Here is my new betta, got him on sunday from the fish market. We walked around all of the stalls examining every fish and then just came across this and knew he was the one. He looked so colourfull and very active.
When the sales guy tried to take him out of the tank to sell us the fish jumped and fell to the ground onto a metal grate, must have fallen 5 feet, and then flipped into the water in the grate. He was quickly picked up and put back into the tank but went completely pale and wasnt moving. I am quite new to this so we left him there and went to look at others, very sad about him.
We returned to see how he was doing about 10 mins later and he had made a full recovery, back to his original state.
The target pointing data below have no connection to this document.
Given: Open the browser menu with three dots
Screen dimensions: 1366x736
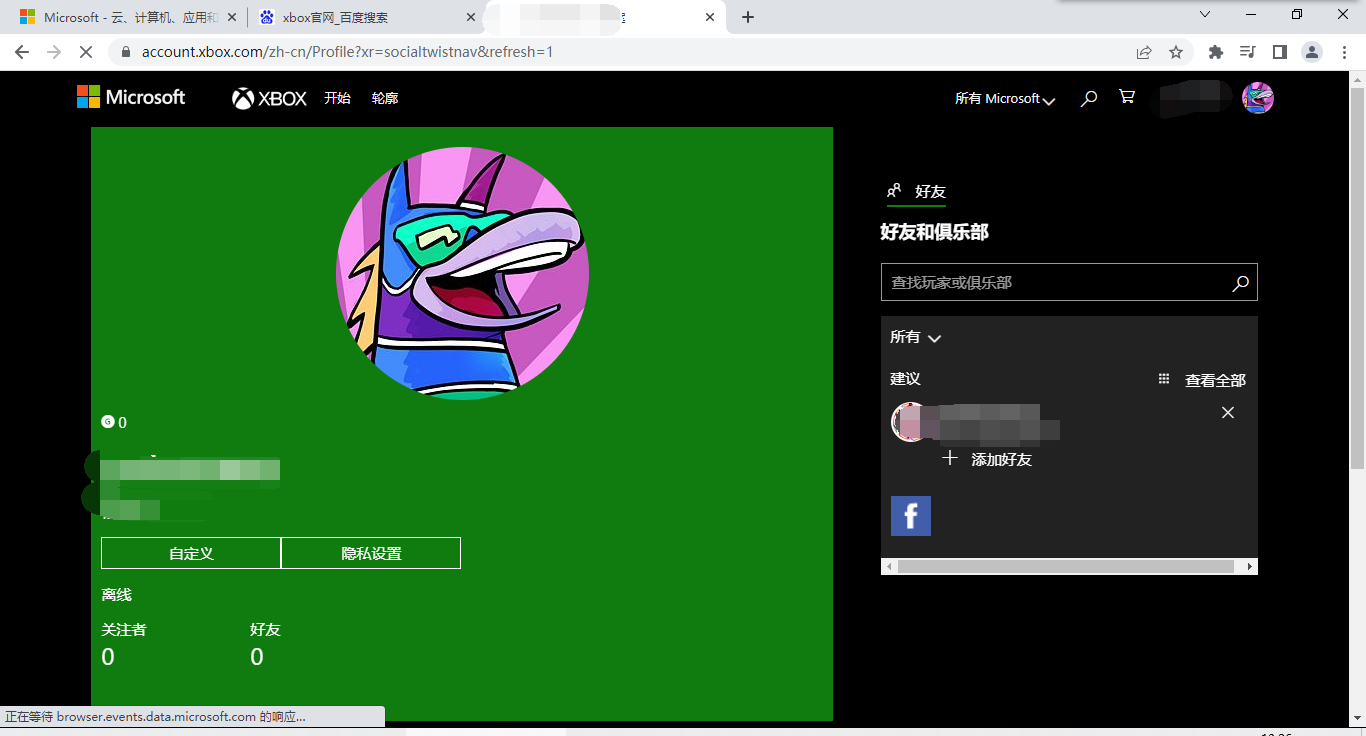Looking at the screenshot, I should tap(1344, 50).
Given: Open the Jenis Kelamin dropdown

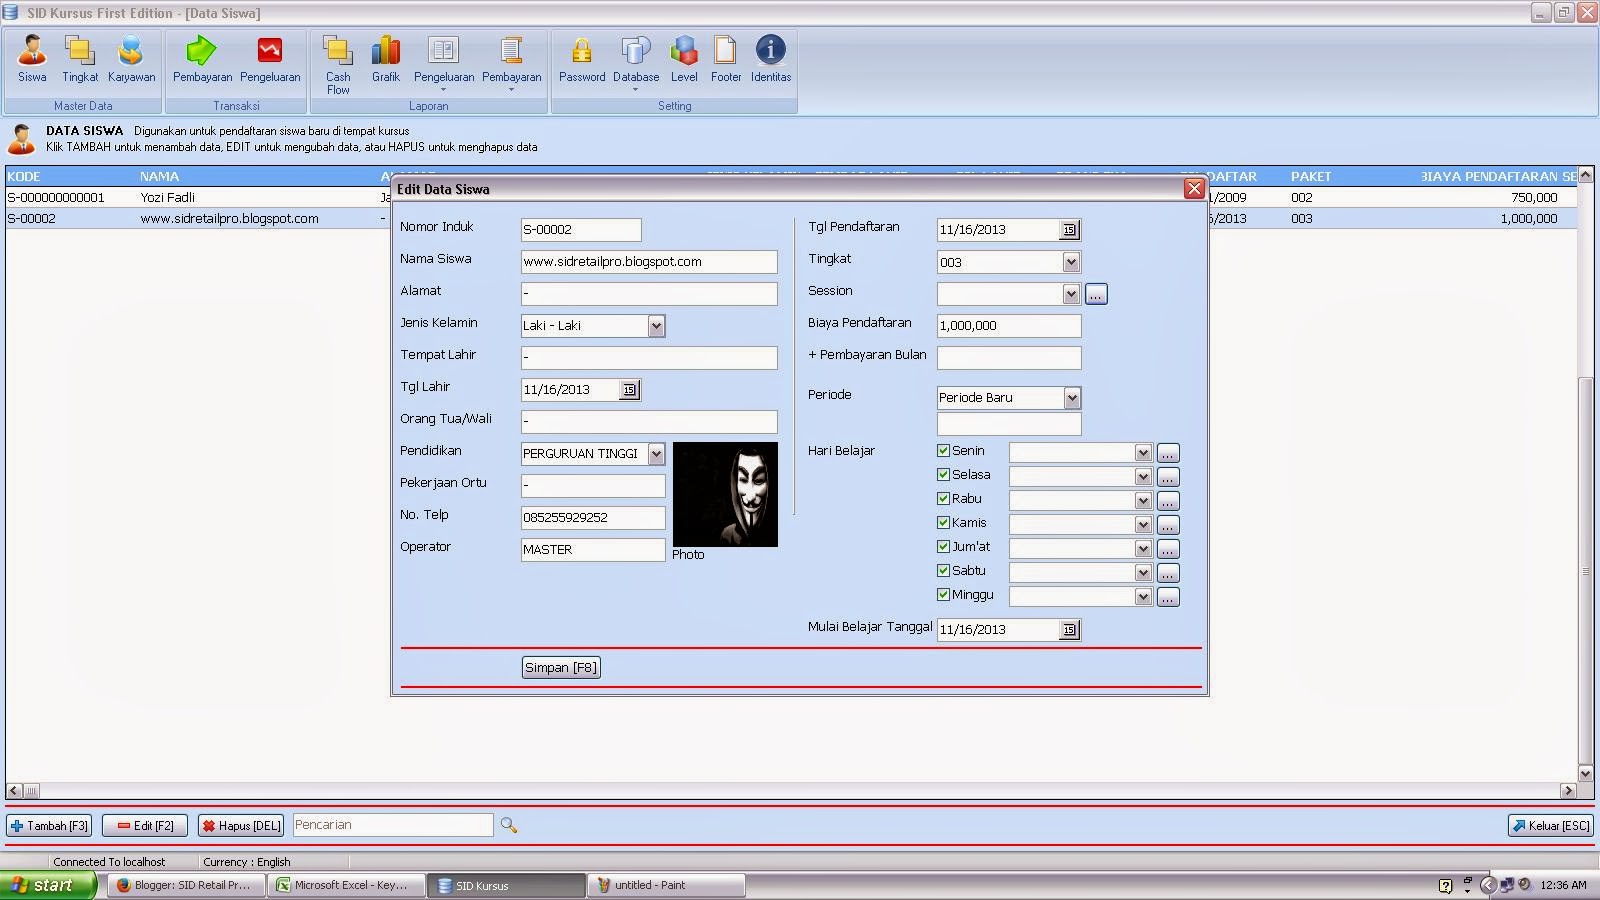Looking at the screenshot, I should [656, 325].
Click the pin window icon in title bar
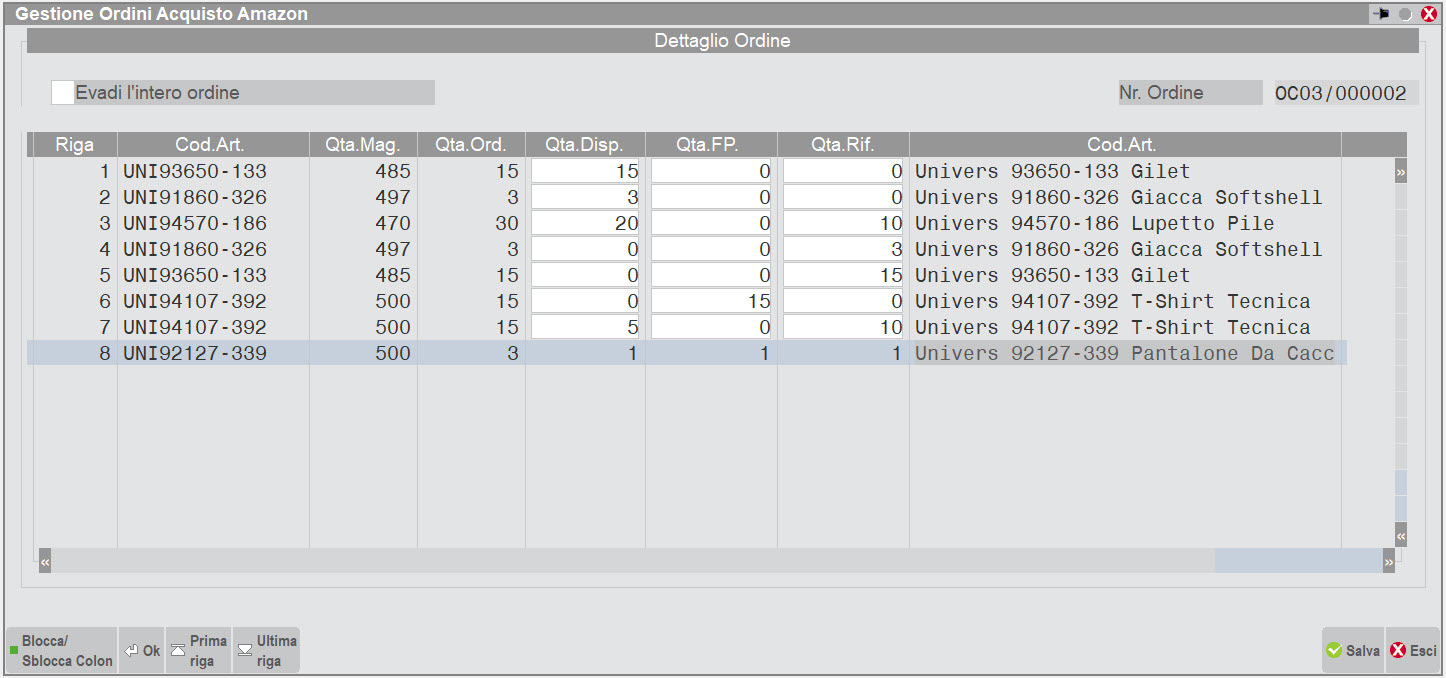 click(x=1382, y=14)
We took this as a sign of a strong fighter and immediately took him home (getting another person to remove him this time).

He is now at home, king of the castle, completely full of himself. He happily swims around his new home, always active and alert.

Still have to come up with a name though, something fitting.


----------



## Guest (Jun 27, 2007)

Gorgeous betta. Don't think I've ever seen once with such nice, full blue coloring.


----------



## guppyart (Jan 22, 2005)

JAWS

cool betta and nice colour


----------



## anasfire23 (Jan 19, 2005)

Hercules...strong name for a strong Betta.


----------



## davedudeman (Jun 25, 2007)

Call him Gill after his large gills


----------



## davedudeman (Jun 25, 2007)

Scuba Kid said:


> Gorgeous betta. Don't think I've ever seen once with such nice, full blue coloring.


I agree... He looks like a great starting point for breeding.


----------



## CVV1 (Oct 7, 2005)

I think you should name him....Omali


----------



## Pac-Man (Mar 18, 2005)

The Blue Annihilator


----------



## sollie7 (Feb 25, 2007)

name him syper knife


----------



## Apotheosis (Jul 2, 2007)

Mr. Betta???

jk, I'm not good with names, but beautiful betta!


----------



## emc7 (Jul 23, 2005)

I'm on a car kick. Call him Cobalt, Miata, Solara, etc.


----------



## Vinny (Aug 1, 2007)

He looks like a "Rocky" to me heh. ... I am considering getting a Beta.. They are beautiful!


----------



## Buggy (Oct 17, 2006)

Berry Blue


----------